EXERCISE PROMPT: All of the records shown below need to be copied with no differences.

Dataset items
▼

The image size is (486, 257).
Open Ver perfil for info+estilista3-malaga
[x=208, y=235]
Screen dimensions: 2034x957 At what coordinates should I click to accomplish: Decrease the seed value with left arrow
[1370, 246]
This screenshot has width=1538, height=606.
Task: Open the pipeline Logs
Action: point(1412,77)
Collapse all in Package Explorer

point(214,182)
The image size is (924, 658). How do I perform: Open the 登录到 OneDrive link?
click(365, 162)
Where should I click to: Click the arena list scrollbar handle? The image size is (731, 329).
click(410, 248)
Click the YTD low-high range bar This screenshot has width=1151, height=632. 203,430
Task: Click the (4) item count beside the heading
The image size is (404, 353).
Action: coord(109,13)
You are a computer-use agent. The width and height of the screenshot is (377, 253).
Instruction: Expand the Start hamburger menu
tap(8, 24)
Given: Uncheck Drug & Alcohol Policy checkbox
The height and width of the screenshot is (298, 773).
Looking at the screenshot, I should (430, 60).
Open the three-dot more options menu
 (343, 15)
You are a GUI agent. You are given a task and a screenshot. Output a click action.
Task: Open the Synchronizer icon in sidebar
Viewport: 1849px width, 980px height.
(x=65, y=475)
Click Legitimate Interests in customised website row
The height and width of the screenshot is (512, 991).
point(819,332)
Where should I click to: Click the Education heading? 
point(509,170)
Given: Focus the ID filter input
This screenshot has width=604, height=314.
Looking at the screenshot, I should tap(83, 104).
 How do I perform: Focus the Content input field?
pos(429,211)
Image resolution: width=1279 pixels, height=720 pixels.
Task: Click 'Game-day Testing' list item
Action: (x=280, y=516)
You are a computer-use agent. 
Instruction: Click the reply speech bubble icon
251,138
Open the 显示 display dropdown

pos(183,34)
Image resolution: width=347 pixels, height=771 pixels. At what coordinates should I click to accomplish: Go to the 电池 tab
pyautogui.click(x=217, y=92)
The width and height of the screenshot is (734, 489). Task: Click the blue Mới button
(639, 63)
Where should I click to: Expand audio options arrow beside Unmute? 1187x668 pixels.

▲

SOLUTION FOR THIS TASK:
The image size is (486, 257).
Open Ver perfil for info+estilista3-malaga
[x=208, y=235]
Screen dimensions: 2034x957 At what coordinates should I click to accomplish: Decrease the seed value with left arrow
[1370, 246]
This screenshot has width=1538, height=606.
Task: Open the pipeline Logs
Action: point(1412,77)
Collapse all in Package Explorer

point(214,182)
The image size is (924, 658). How do I perform: Open the 登录到 OneDrive link?
click(365, 162)
Where should I click to: Click the arena list scrollbar handle? The image size is (731, 329).
click(410, 248)
Click the YTD low-high range bar This screenshot has width=1151, height=632. 203,430
Task: Click the (4) item count beside the heading
The image size is (404, 353).
Action: coord(109,13)
You are a computer-use agent. The width and height of the screenshot is (377, 253).
Instruction: Expand the Start hamburger menu
tap(8, 24)
Given: Uncheck Drug & Alcohol Policy checkbox
The height and width of the screenshot is (298, 773).
Looking at the screenshot, I should (430, 60).
Open the three-dot more options menu
 (343, 15)
You are a GUI agent. You are given a task and a screenshot. Output a click action.
Task: Open the Synchronizer icon in sidebar
Viewport: 1849px width, 980px height.
(x=65, y=475)
Click Legitimate Interests in customised website row
The height and width of the screenshot is (512, 991).
point(819,332)
Where should I click to: Click the Education heading? 
point(509,170)
Given: Focus the ID filter input
This screenshot has width=604, height=314.
Looking at the screenshot, I should tap(83, 104).
 How do I perform: Focus the Content input field?
pos(429,211)
Image resolution: width=1279 pixels, height=720 pixels.
Task: Click 'Game-day Testing' list item
Action: (x=280, y=516)
You are a computer-use agent. 
Instruction: Click the reply speech bubble icon
251,138
Open the 显示 display dropdown

pos(183,34)
Image resolution: width=347 pixels, height=771 pixels. At what coordinates should I click to accomplish: Go to the 电池 tab
pyautogui.click(x=217, y=92)
The width and height of the screenshot is (734, 489). Task: Click the blue Mới button
(639, 63)
Where should I click to: Expand audio options arrow beside Unmute? 1187x668 pixels.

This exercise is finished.